■ Instructions for the task ■
Arrange the listing from the line containing "You are a GUI" through the end of the listing as a two-column CSV with the headers instruction and location. Each request gets one row, with its text and its answer each in a single quoted field, line breaks replaced by spaces and the pictures left out.

* Begin Entries provided *

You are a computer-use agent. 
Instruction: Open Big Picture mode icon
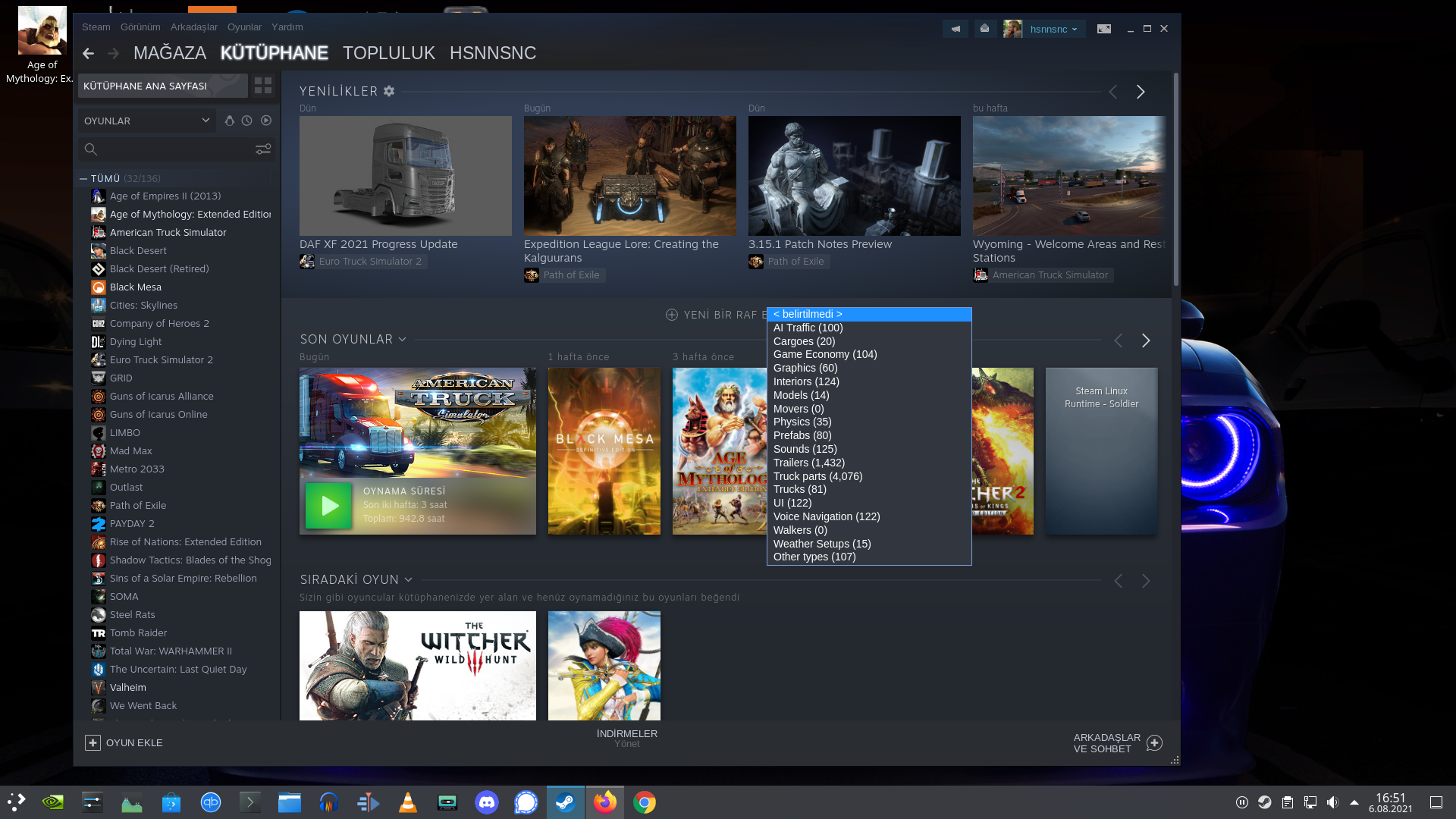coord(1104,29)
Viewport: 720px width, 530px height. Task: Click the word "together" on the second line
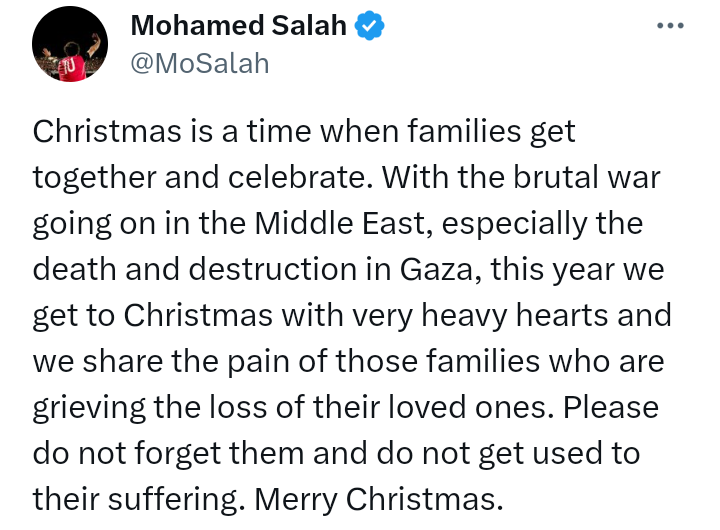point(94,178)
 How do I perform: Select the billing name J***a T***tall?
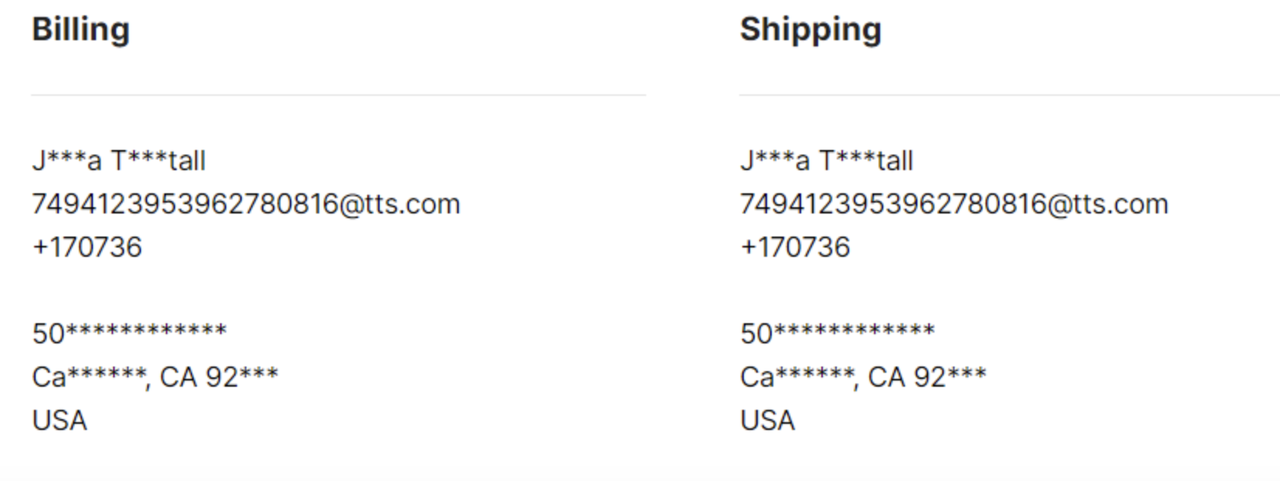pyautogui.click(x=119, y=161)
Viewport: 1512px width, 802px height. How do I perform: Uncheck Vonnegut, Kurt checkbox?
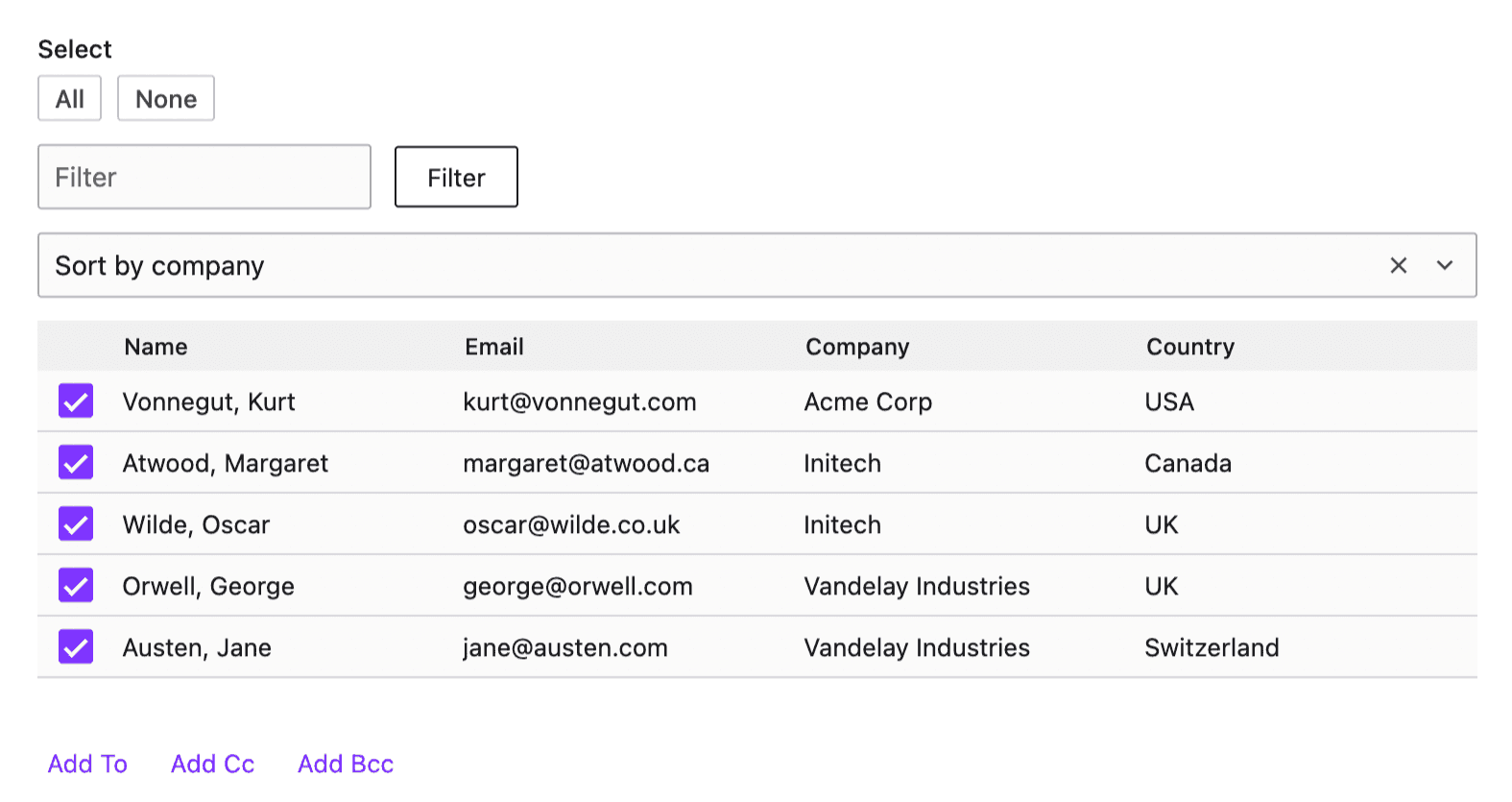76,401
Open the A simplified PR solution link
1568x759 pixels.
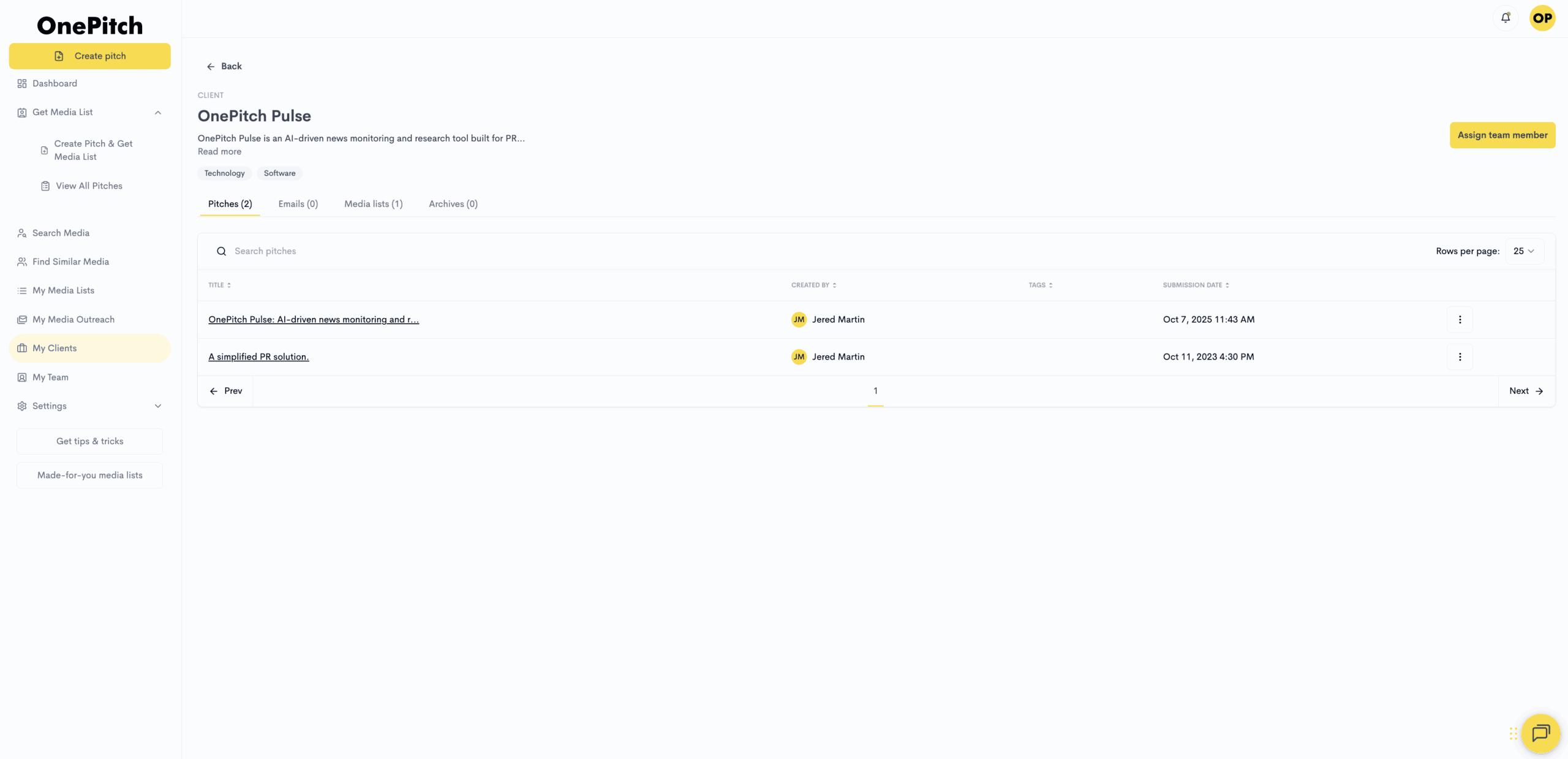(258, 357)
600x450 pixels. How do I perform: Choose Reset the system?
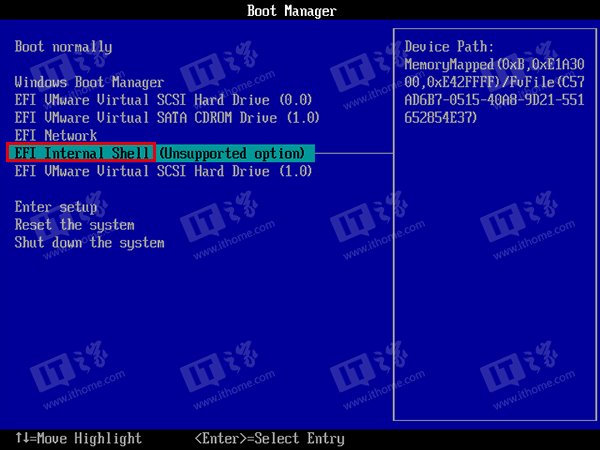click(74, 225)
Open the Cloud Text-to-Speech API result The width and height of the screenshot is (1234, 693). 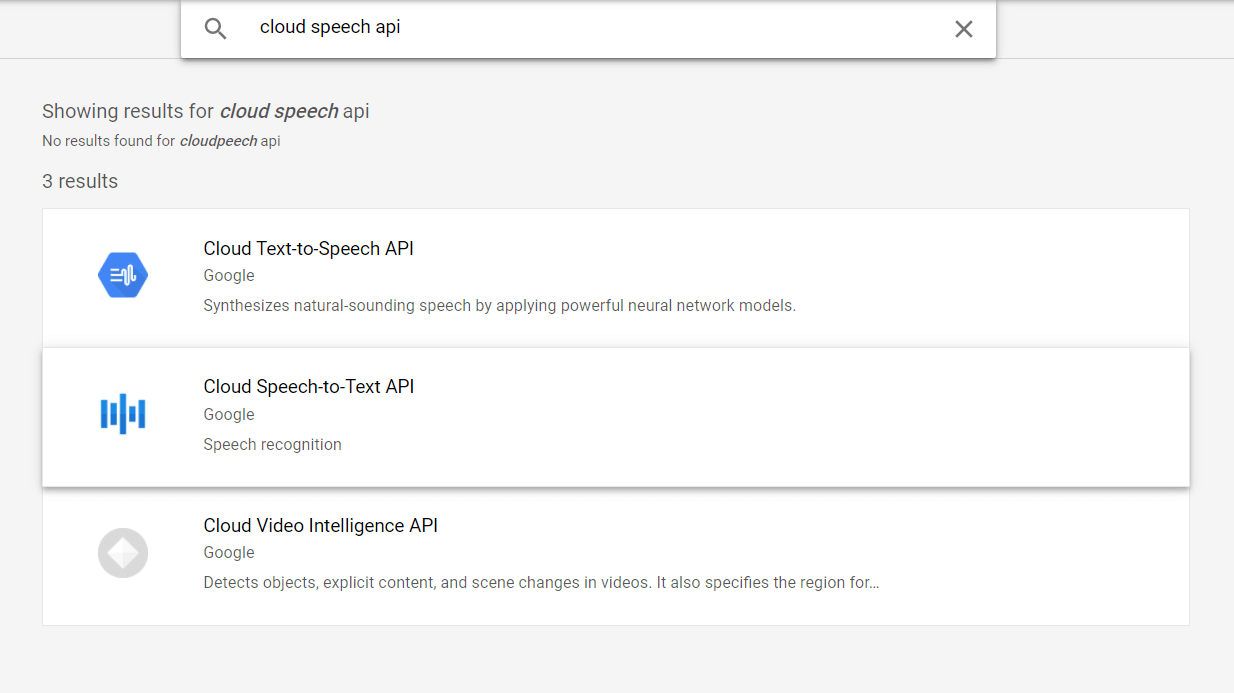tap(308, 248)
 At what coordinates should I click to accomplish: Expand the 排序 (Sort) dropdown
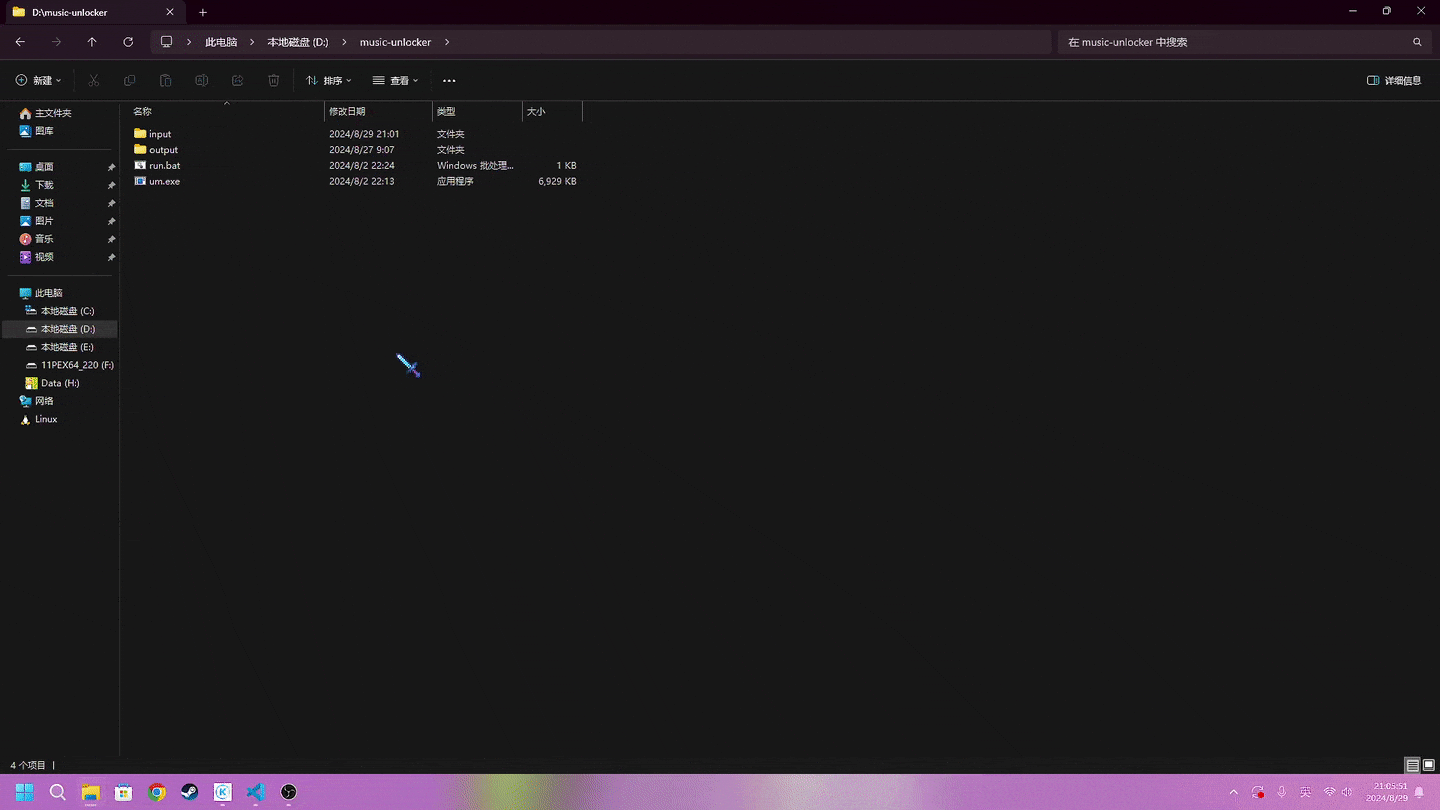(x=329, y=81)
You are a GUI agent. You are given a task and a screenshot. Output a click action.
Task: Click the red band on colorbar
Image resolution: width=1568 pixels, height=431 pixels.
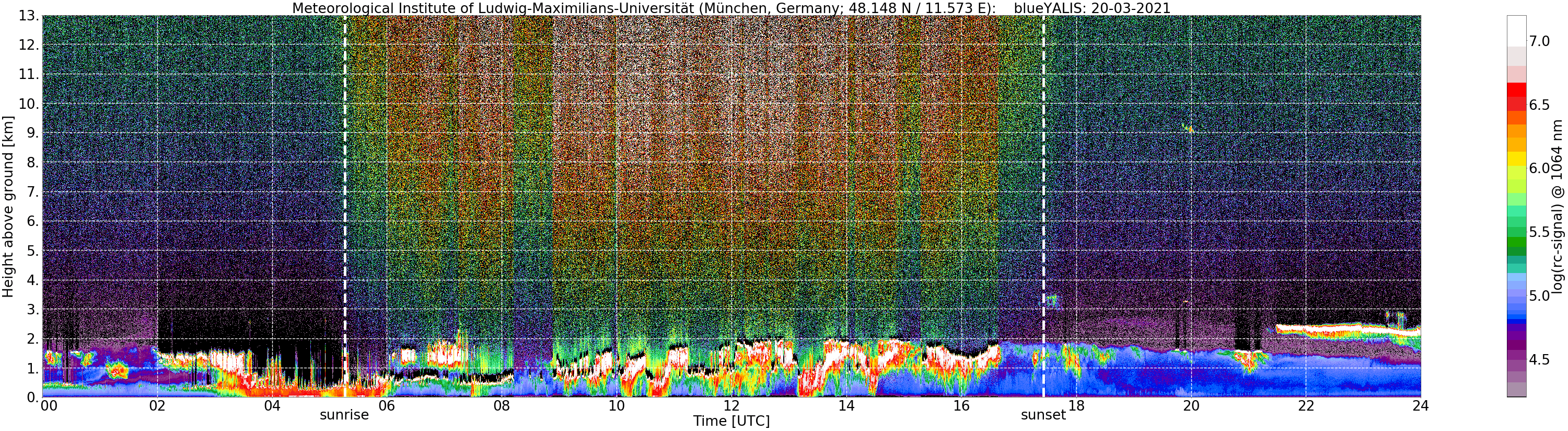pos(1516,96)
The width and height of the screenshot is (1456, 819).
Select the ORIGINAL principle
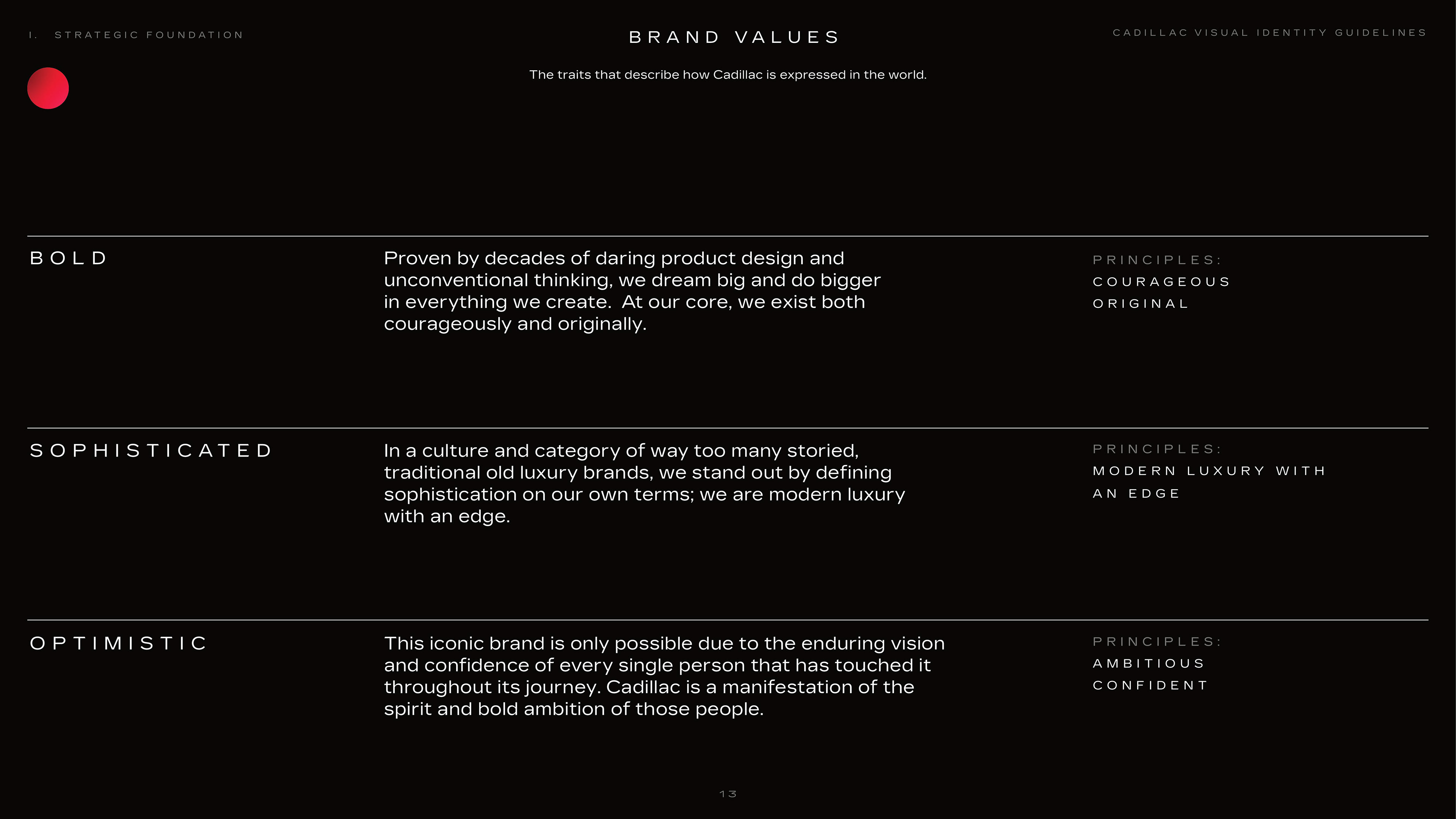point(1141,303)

* End Entries provided *

■ Finished task ■
instruction,location
"You are a GUI agent. You are given a task and a screenshot. Output a click action. Task: Click the red band on colorbar Image resolution: width=1568 pixels, height=431 pixels.","pos(1516,96)"
"The width and height of the screenshot is (1456, 819). Select the ORIGINAL principle","point(1141,303)"